You are viewing a plain text version of this content. The canonical link for it is here.
Posted to user@impala.apache.org by Devadutta Ghat <de...@cloudera.com> on 2016/04/29 01:36:46 UTC

SQL-on-Apache Hadoop – Choosing the right tool for the right job

Hi All,

We have put together a simple guide to help you choose between different
SQL-on-Apache Hadoop tools. You can find it here
https://vision.cloudera.com/sql-on-apache-hadoop-choosing-the-right-tool-for-the-right-job/

I have included the blog content here as well. Hope this helps.

Thanks
Devadutta

SQL-on-Apache Hadoop – Choosing the right tool for the right job
April 26, 2016
<https://vision.cloudera.com/sql-on-apache-hadoop-choosing-the-right-tool-for-the-right-job/>By
Devadutta Ghat <https://vision.cloudera.com/author/dghat/>
Categories: Product <https://vision.cloudera.com/category/product/>
A simple guide to understanding SQL-on-Hadoop choices

When it comes to SQL-on-Hadoop, it is easy to feel overwhelmed with the
number of choices available in the ecosystem. However, in reality, choosing
the right tool to best help you tackle the job at hand can be simple if you
know what you are planning to achieve, which in most cases is typically
apparent from your job title or team function. There are three main classes
of SQL-on-Hadoop tools available – ETL and Data Preparation Tools, Analytic
Databases, and Data Engineering Tools. Within the Hadoop ecosystem, the
prominent choices that emerge for each of these are Apache Hive, Apache
Impala (incubating), and Spark SQL, respectively.

Here is a quick summary:

[image: SQL-On-Hadoop]
<http://vision.cloudera.com/wp-content/uploads/2016/04/Screen-Shot-2016-04-25-at-10.22.08-AM.png>

Now, let’s look at each of these in more detail.
*ETL and Data Preparation Tool: Hive*

Hive was designed to make MapReduce batch processing accessible to a wider
group of users via SQL-like language – HiveQL and consequently, Hive is
best-suited for the same use cases as MapReduce. Hive-on-Spark provides the
same great Hive capabilities, using the next-generation MR-style execution
engine of Apache Spark instead of MapReduce for incrementally faster
processing (Hive-on-Tez provides similar capabilities but using Tez instead
of Spark). Compared to MapReduce, Spark provides easier development with a
rich set of APIs in Java, Scala and Python to make use of Spark’s DAG
engine, which delivers faster processing by in-memory caching of data
between iterations.

Hive’s ability to run scheduled batch jobs with massive ETL sorts with
joins makes it one of the most widely used data preparation tool for Hadoop
and most data served to BI users in Impala today is prepared by ETL
developers using Hive.
*Data Engineering Tool: Spark and Spark SQL*

Spark is a powerful data engineering framework with a rich a rich set of
developer APIs from core Spark primitives, SQL APIs, machine learning
algorithms with MLlib, streaming APIs, Python/R interfaces with Spark-R and
PySpark etc.

At its core Spark is a next generation MR-style system where instead of
being confined to simple Map and Reduce operators, you can develop a more
robust set of Spark operators using RDDs as operator interchanges instead
of a forced Shuffle stage.

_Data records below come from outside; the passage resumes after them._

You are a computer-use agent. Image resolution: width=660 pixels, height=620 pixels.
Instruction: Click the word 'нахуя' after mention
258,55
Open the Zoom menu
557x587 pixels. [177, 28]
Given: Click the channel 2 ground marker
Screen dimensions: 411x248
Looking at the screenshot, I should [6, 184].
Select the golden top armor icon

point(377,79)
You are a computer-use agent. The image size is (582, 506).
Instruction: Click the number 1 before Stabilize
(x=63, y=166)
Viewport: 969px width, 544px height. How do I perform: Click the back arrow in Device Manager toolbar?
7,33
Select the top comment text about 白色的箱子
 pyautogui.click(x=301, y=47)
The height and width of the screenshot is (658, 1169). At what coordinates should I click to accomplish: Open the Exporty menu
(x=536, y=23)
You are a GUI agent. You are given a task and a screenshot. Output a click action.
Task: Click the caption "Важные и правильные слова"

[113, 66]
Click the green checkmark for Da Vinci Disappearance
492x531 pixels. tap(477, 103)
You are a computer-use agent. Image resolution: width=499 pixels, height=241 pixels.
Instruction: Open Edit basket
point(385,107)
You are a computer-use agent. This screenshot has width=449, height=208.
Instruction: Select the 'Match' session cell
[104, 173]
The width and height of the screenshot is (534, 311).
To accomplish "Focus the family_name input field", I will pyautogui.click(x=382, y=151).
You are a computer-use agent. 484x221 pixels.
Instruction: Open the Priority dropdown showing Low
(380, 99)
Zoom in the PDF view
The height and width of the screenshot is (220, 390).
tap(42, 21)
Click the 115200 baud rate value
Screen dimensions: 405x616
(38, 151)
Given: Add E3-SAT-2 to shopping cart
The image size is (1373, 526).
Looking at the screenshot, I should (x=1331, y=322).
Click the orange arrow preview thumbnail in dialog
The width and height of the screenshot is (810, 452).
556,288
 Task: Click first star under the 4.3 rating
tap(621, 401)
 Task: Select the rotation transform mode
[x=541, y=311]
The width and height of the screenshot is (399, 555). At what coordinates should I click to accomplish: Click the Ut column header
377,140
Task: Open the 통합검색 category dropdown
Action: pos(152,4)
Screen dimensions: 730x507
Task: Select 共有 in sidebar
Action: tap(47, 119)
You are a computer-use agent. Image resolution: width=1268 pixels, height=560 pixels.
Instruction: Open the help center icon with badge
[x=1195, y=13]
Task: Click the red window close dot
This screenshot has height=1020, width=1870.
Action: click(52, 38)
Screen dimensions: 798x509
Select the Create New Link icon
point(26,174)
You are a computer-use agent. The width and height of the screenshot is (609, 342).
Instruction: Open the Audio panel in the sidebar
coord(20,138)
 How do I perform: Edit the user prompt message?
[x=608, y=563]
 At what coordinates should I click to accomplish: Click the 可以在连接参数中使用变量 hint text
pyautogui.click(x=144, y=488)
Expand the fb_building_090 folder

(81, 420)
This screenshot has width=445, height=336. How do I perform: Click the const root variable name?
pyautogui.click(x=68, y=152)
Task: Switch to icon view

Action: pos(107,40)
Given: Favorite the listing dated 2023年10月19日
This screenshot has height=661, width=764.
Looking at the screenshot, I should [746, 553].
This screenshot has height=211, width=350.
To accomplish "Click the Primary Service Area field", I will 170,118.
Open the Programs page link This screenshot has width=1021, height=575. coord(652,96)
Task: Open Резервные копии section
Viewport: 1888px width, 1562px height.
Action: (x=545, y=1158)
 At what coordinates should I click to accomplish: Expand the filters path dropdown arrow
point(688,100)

SparkSQL, like the rest of Spark, translates SQL
into underlying stages of Spark operations on RDDs. This design easily
allows the intermixing of SQL with other Spark APIs so data engineers can
use SQL for common data preparation tasks like aggregations, joins, and
filtered as part of a broader Spark application that might use core Spark
APIs and then feed into a machine learning algorithm from MLib.

For example, let us consider iteratively building logistic regression over
a data-set using Spark and compare it with MapReduce. With Spark, you can
embed SQL within your Spark app written in Scala or Java and use MLlib to
build the regression model. As seen in the graph below, Spark performs much
better by caching data in memory between iterations compared to MapReduce.
[image: Logistic Regression Performance (Data Fits in Memory)]
<http://vision.cloudera.com/wp-content/uploads/2016/04/Picture13.png>

Logistic Regression Performance (Data Fits in Memory)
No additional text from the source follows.